### WHAT IS REQUIRED:
Pictures are to be left out; every line from the one that holds "How do I perform: Open" to the end of the data is to be retyped exactly.

### SOURCE MATERIAL:

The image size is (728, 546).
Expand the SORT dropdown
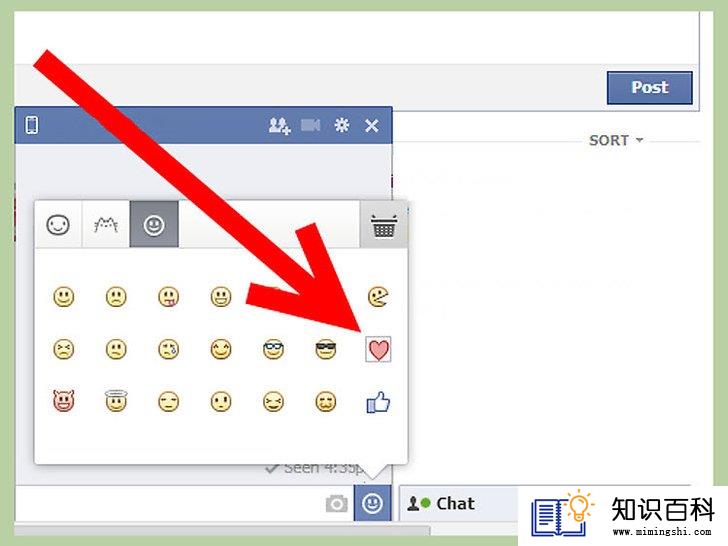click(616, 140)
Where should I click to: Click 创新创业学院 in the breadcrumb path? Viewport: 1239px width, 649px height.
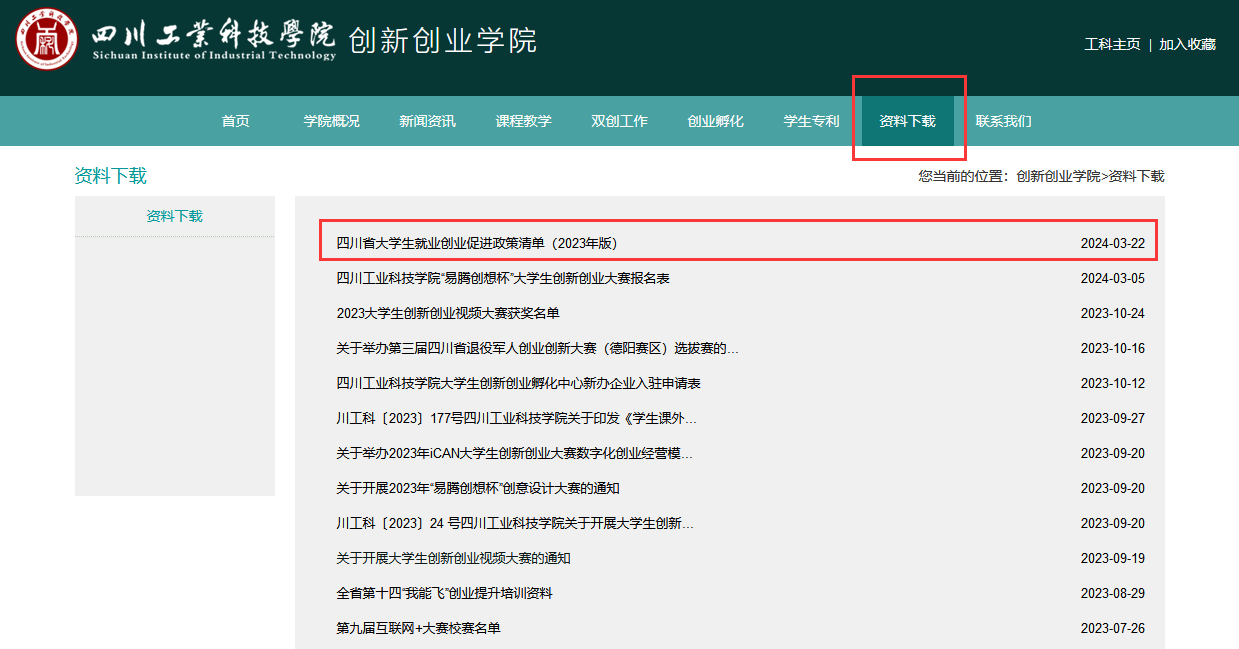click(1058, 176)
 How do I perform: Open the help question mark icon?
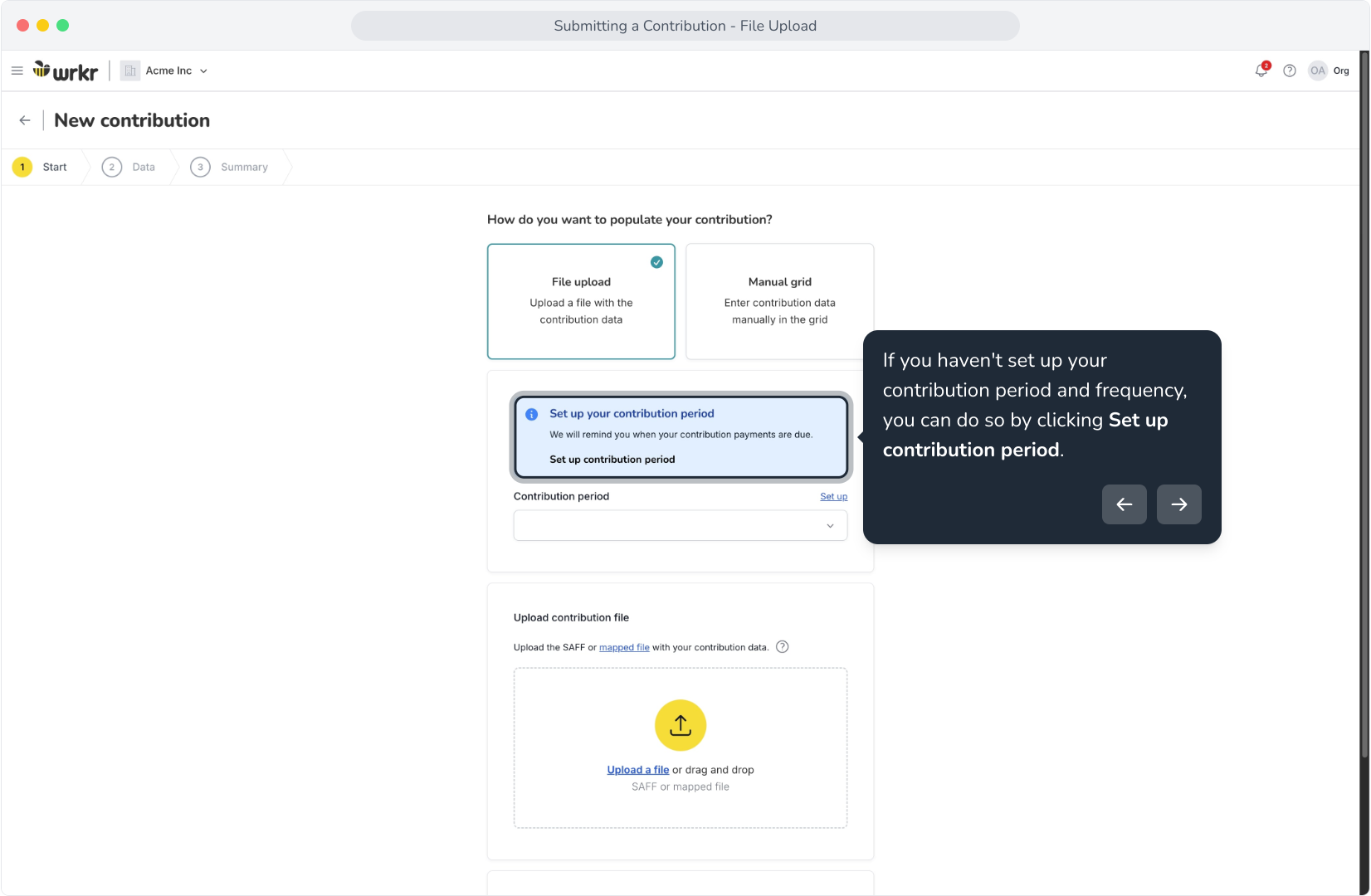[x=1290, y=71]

### ANSWER FOR THE TASK:
 How do I perform: Open the help question mark icon?
[x=1290, y=71]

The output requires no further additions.